▸ **Article**:
Islamabad United in 2016 played in the inaugural season of the Pakistan Super League, a franchise based Twenty20 cricket competition held in the United Arab Emirates. The team won the 2016 competition after finishing third in the group stage and qualifying for the play off rounds.

Background
Islamabad United is a franchise cricket team which nominally represents the capital city of Pakistan, Islamabad. The team plays in the Pakistan Super League which, in 206, took place in the United Arab Emirates. The franchise is owned by Leonine Global Sports, a UAE based company, which bought it for US$15 Million for a 10-year period in 2015.

Team anthem
The 2016 team anthem, Chakka Choka, was written, composed and sung by Ali Zafar. It  was released on 30 January 2016 with a music video released on 8 February 2016.

Squad 

Players with international caps before the start of the 2016 PSL season are listed in bold.

▸ **Dataset section**:
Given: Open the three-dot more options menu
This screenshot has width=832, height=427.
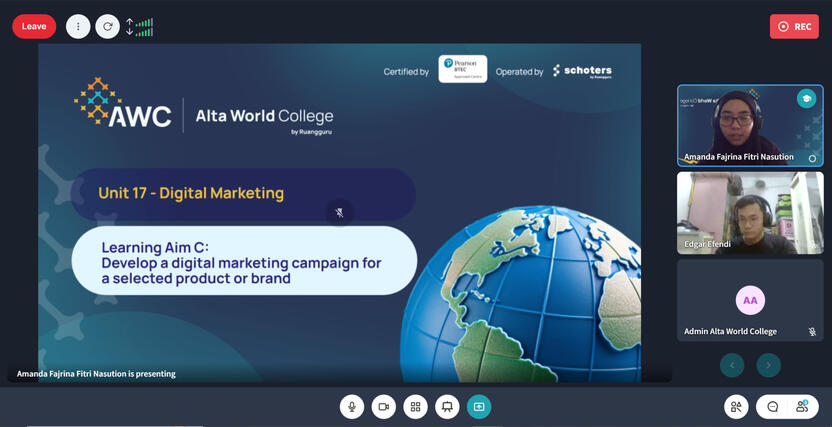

▸ **Instructions**:
A - In the article on Islamabad United's 2016 season, which company owns the franchise?
B - Pick up the article on Islamabad United's 2016 season after its final sentence and keep writing.

▸ **Answers given**:
A - Leonine Global Sports, a UAE-based company, owns the franchise.

B -
Season summary

After a poor start to the 2016 Pakistan Super League tournament Islamabad United finished third in the round robin group stage, qualifying for the knock out stage of the tournament. The team won four matches out of eight, finishing with eight points from their group games.

They faced fourth placed Karachi Kings in the eliminator, winning by nine wickets thanks to Mohammad Sami's man of the match performance of five wickets for eight runs from four overs. Brad Haddin and Dwayne Smith each scored fifties as United achieved their target of111 in the 15th over.

In the second qualifier match Islamabad met Peshawar Zalmi. Sharjeel Khan scored 117 from 62 balls, the first century scored in the Pakistan Super League. It proved to be the difference between the teams as United posted 176 for 3 and Zalmi were bowled out for 126 with two full overs to go. United, spinner Imran Khalid took four wickets for 20 runs and Andre Russell three for 37. The win took United through to the final against Quetta Gladiators.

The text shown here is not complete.